Friday, May 23, 2008

An Example's Worth A Thousand Words

I read a fair amount of requirements. 

Some of them are incredibly sparse, like so:

Login

Some of them are overly verbose without actually saying much, like so:

The system shall [EDIT: these seem to always start with "the system shall"] provide a login mechanism requiring two fields: username, and password. The username field shall be 56 px in width and 18 px in height. It shall require the use of characters as defined in RFC1920, part A. The password field shall be 62 px in width and 18 px in height. It shall require the use of the accepted subset of characters as defined in RFC1920, part B. ....

Some of them are a nice combination of defining without being useless, like so:

Login requires the user to enter two fields, username and password. For username definition, see registration requirements. For password security, see registration requirements. There are three allowed states:
- failure to login:  show error message
- successful login: show home page
- nonexistent user: redirect to registration page

But the best requirements include one important thing: examples. An example can clarify a requirement in far less verbosity than actually spelling everything out would. A screenshot is a classic case of an example; instead of describing layout and pixel dimensions (which would go on for pages and pages), it is a quick way to say, "here's an example. Make it look like this."

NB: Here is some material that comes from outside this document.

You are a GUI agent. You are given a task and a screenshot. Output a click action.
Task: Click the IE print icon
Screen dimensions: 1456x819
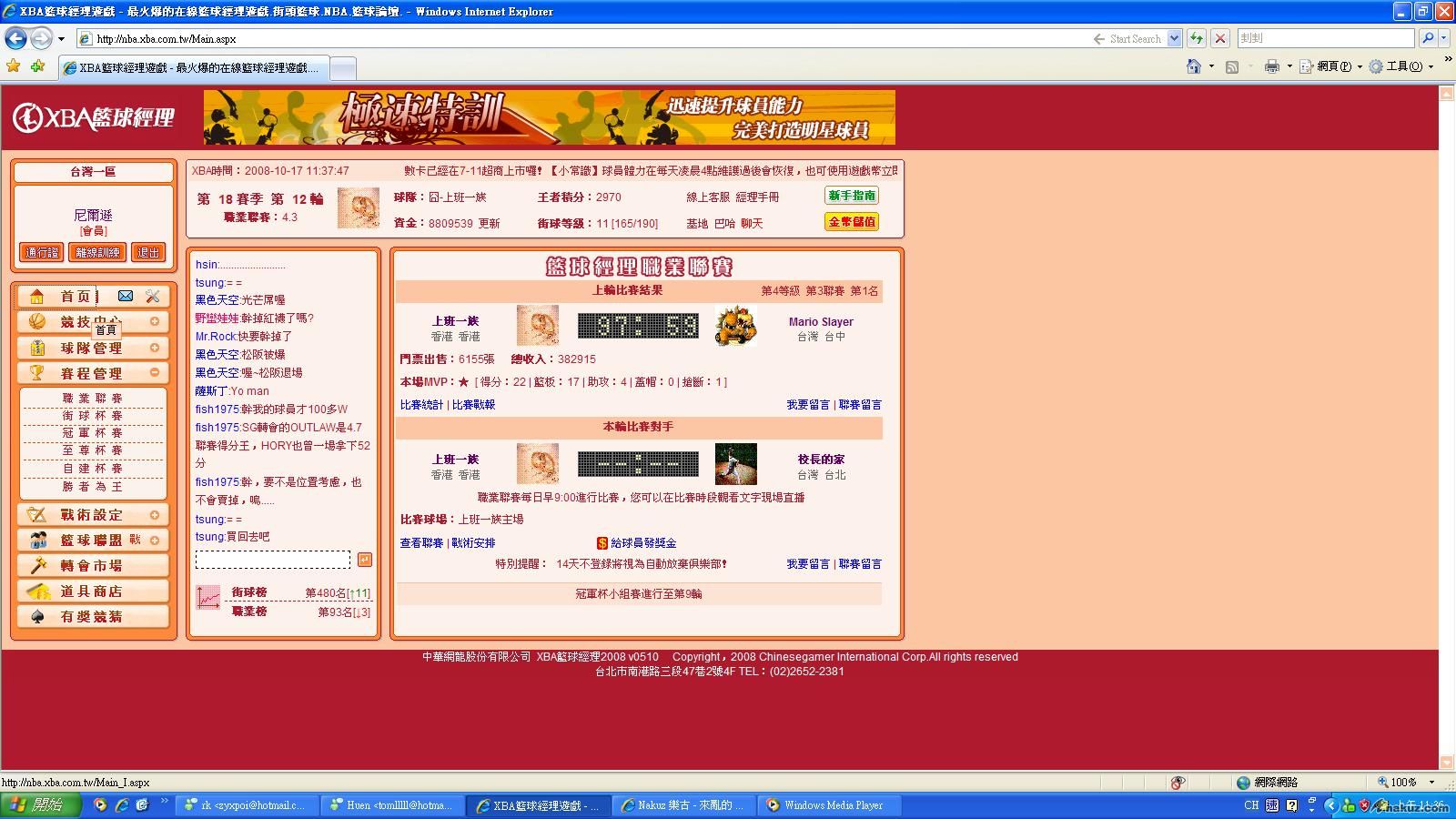coord(1271,66)
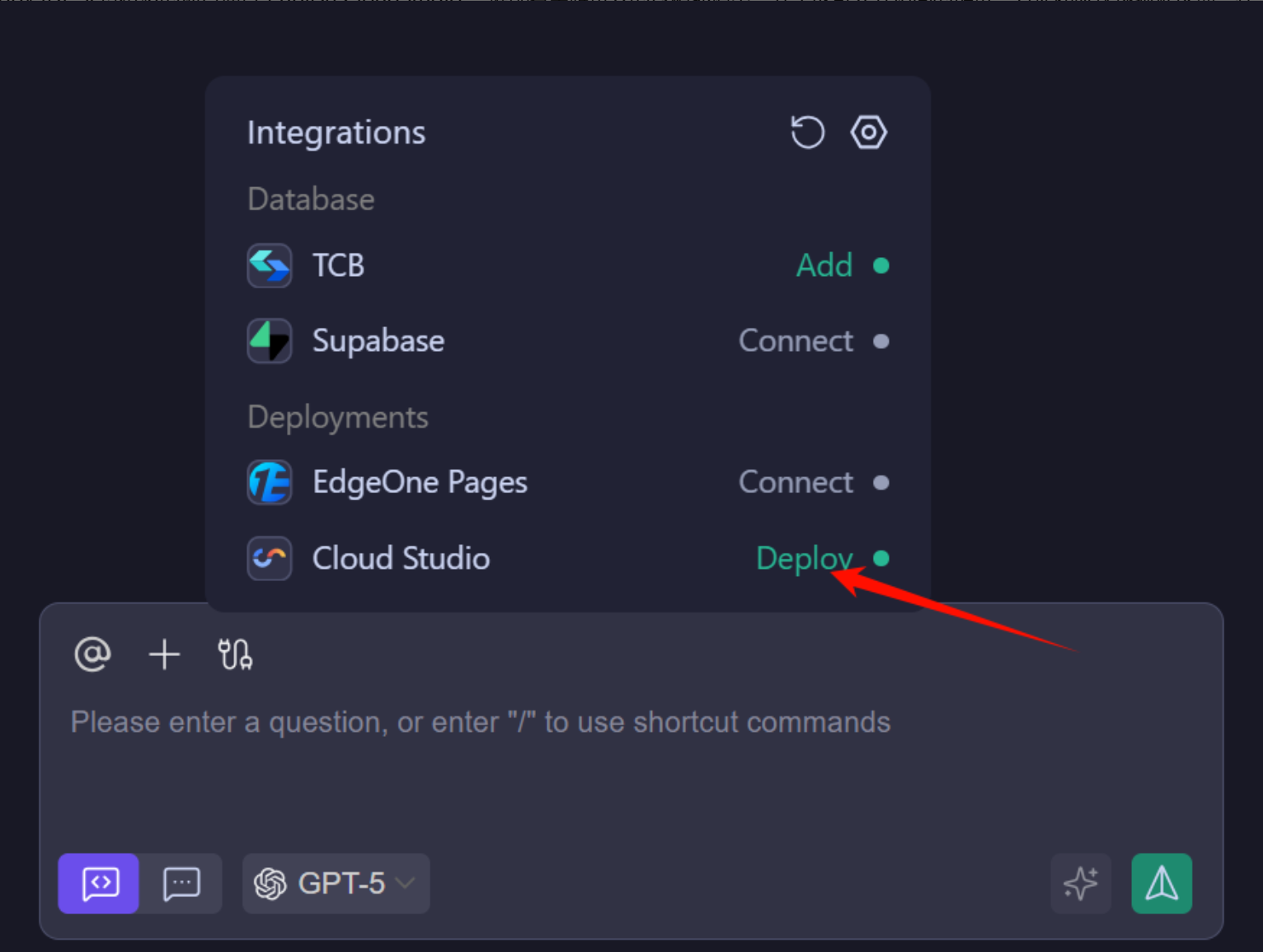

Examples are good for more than just visual things. Often they're good for allowable and not allowable inputs. To continue with our login example, we could easily describe the allowable characters (or character sets), but often people more readily understand when there is also a set of brief examples and why they're good or bad.

All this comes with one very large caveat: examples do not replace requirements. They supplement and clarify requirements. Unless the requirement can be entirely encompassed within the examples, you will also need to include the actual rules and restrictions of the feature.